Thanks to all fishnet contributors! If you are still running v1, you will hear from us soon, nudging you to upgrade. You can find instructions to upgrade or how to start contributing in the README.

fishnet queuing

Server-side analysis requests on Lichess are appended to one of two queues: The “user queue”, for analysis requested by humans and the system queue for automated analysis (for example, as a first step to identify suspicious games for a closer look).

The user queue needs to be processed very quickly, because the user might be actively waiting for the result. The system queue is allowed to build some backlog at peak time, but should be cleared during the day.

Each fishnet client uses the queue status and an estimate of its own performance to see where it would be most useful. Consider a slow fishnet client with 1 core. If the user queue is normal, it will simply do system analysis and let faster clients handle the user queue. It will pick up work from the user queue only if it estimates that it can finish a game before a faster client has a chance to do so.

For the time being, fishnet batches always consist of complete games (with openings coming from stored cloud evaluations). So each analysed game can be attributed to a particular client.

Most games have more positions than the typical number of CPU cores, so some queuing is happening locally as well. For simplicity, the old Python client was putting available cores into groups, and then running mostly independent workers for each group. The diagram below shows an idealized scenario with an 8 core fishnet client analysing 2 short games of 11 and 20 positions. (In reality, not all positions will take equal time.) fishnet v2 lets each core individually pull from a local queue, which in turn pulls from the Lichess API, if empty.
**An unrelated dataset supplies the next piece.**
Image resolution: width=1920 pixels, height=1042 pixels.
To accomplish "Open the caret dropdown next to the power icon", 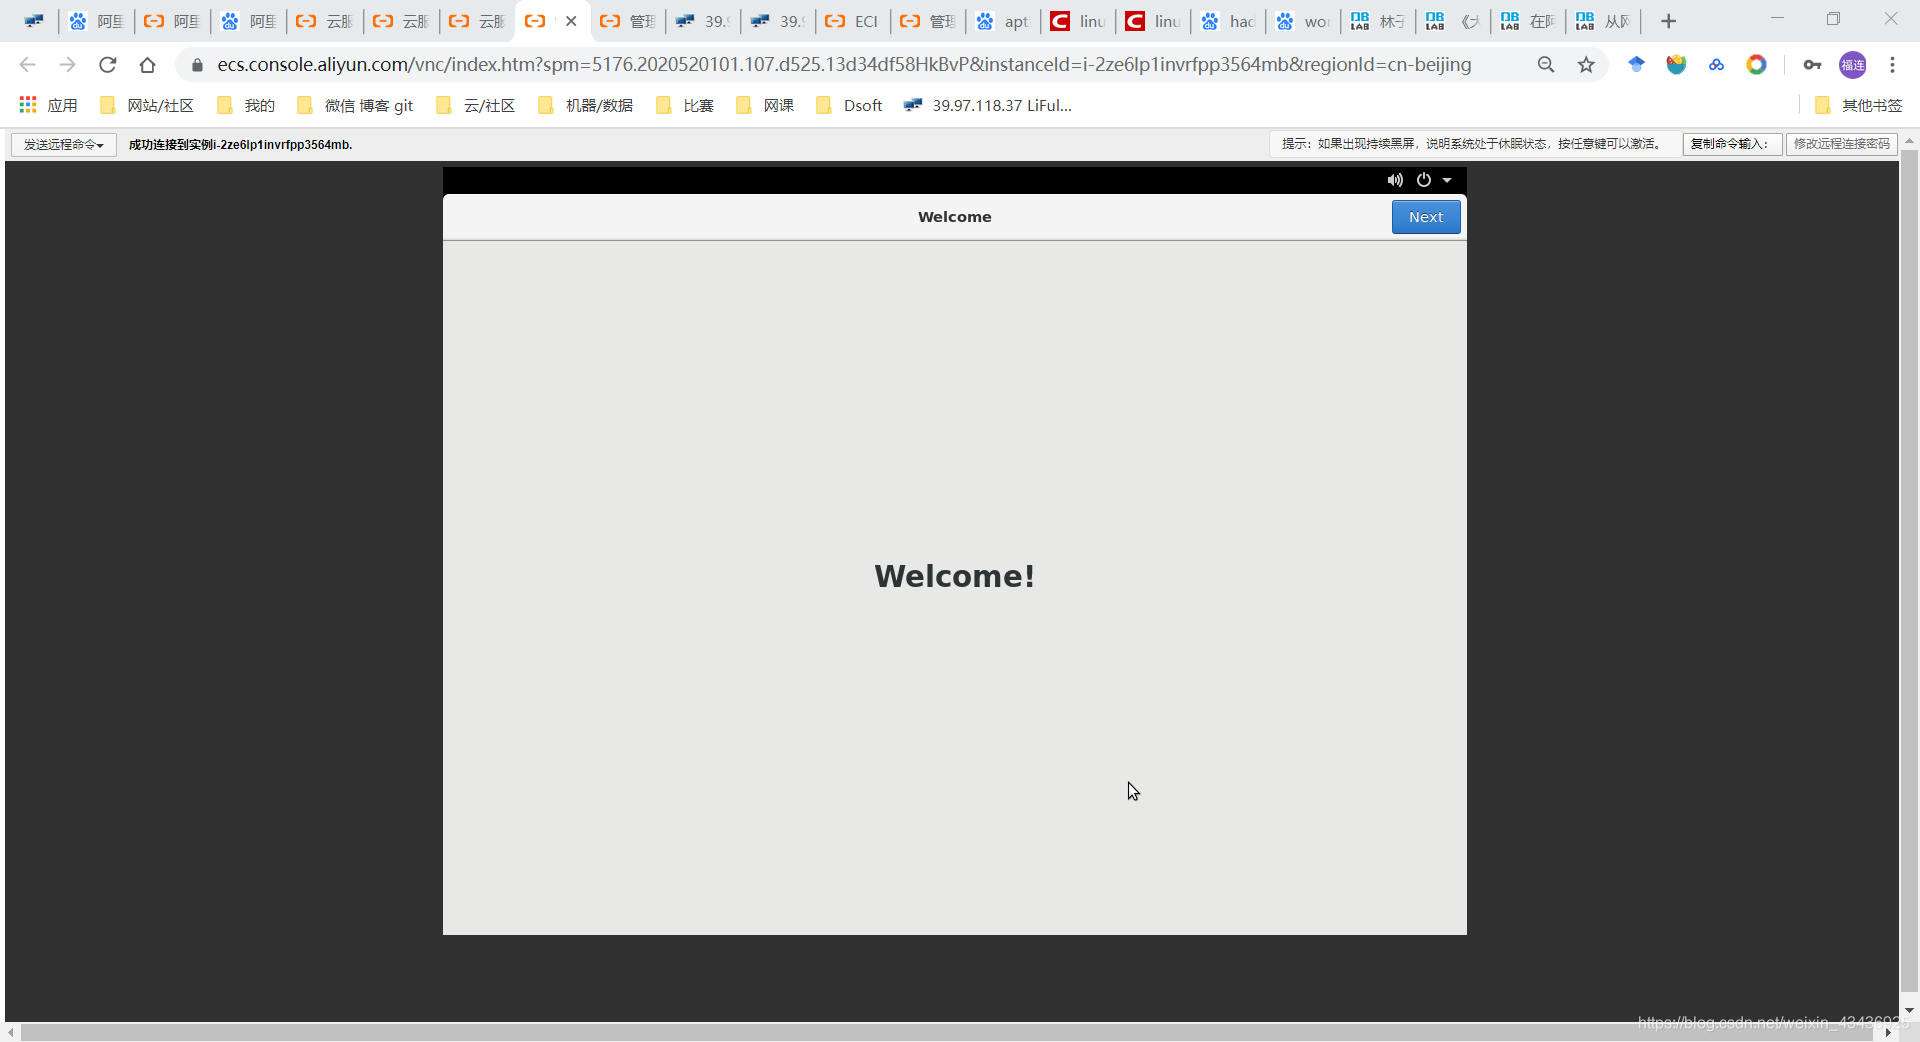I will point(1448,180).
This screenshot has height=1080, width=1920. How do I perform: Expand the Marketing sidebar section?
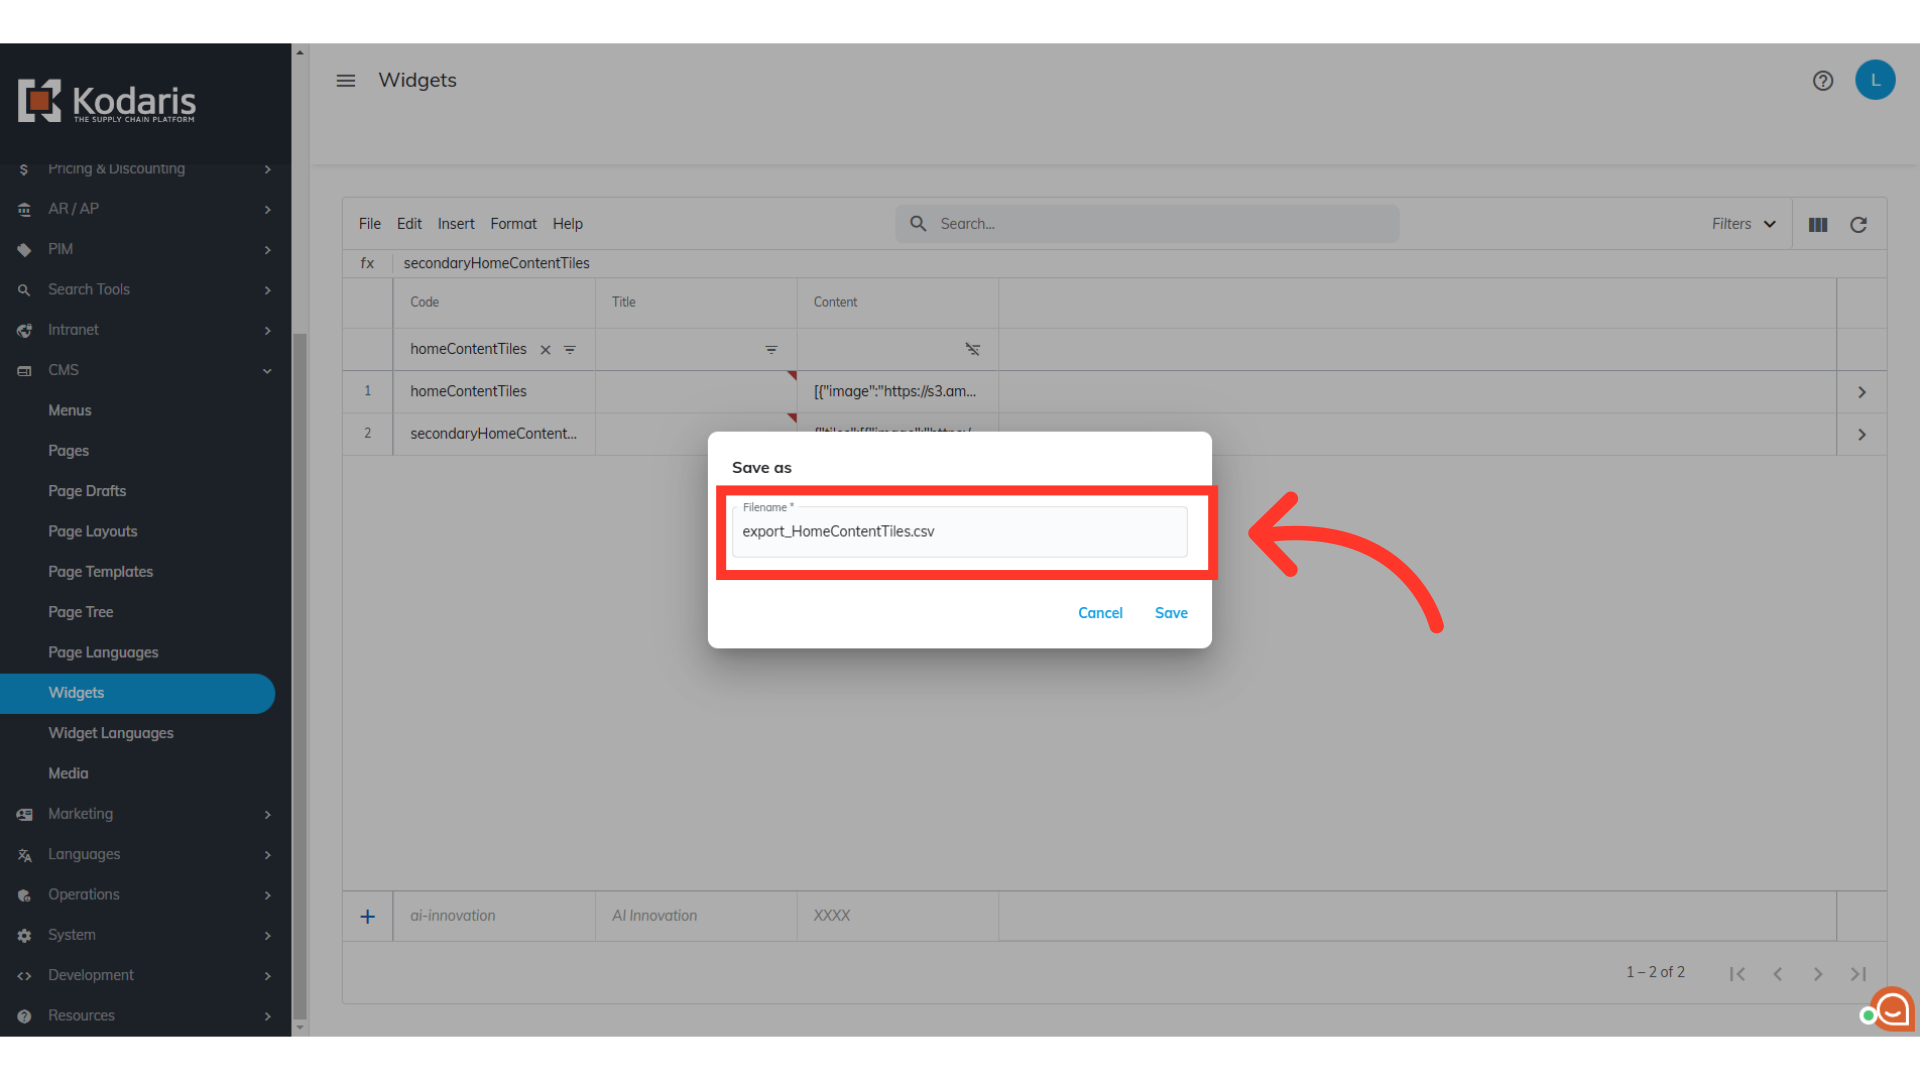point(266,815)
This change means that all analysis will finish much faster on average, without taking longer in the worst case.

You may notice that the last statement is not entirely true (especially with the switch to single-threaded analysis). A short game (like the orange one in the following diagram) can take slightly longer, if only a few positions remain for analysis in the final time step. This effect is negligible on longer games, and short games are … well … short anyway.

Stockfish 12 in WebAssembly

Lichess maintains a fork of Stockfish with WebAssembly support, but Stockfish 12 NNUE is not quite ready for the web.

A small obstacle is that the compressed neural network file is about 10MB. For comparison, all of Lichess’s compressed client side assets of all pages, JavaScript, CSS, all board themes, all 2d and 3d piece themes, and all sound sets, sum to 35MB, a figure that we try hard to keep low.

Time will show how much the Elo gap between NNUE and Classical eval increases, and what appears to be the best tradeoff for client side analysis.

More importantly, the WASM build of Stockfish 12 NNUE appears to be inexplicably slow, even considering the absence of vector instructions in WebAssembly. In some sense this might be good news. Maybe the slowness is due to a bug or oversight that can be easily fixed once found, rather than a more fundamental issue. Experimental WASM SIMD gives a speedup, but it is insufficient, given the bad base performance. If you know your way around C++, emscripten and WebAssembly, tackling this issue would be an amazing contribution. The last attempt can be found in this pull request, which is simply stockfish.wasm with a hack to make the EvalFile available in memory.

Nonetheless, Stockfish 12+ delivers considerable improvements even with NNUE turned off, so let’s withhold it no longer! We have updated the client side engine to the strongest available build. We have also taken this opportunity, to once again remember the Stockfish toggle state (at least per tab/session).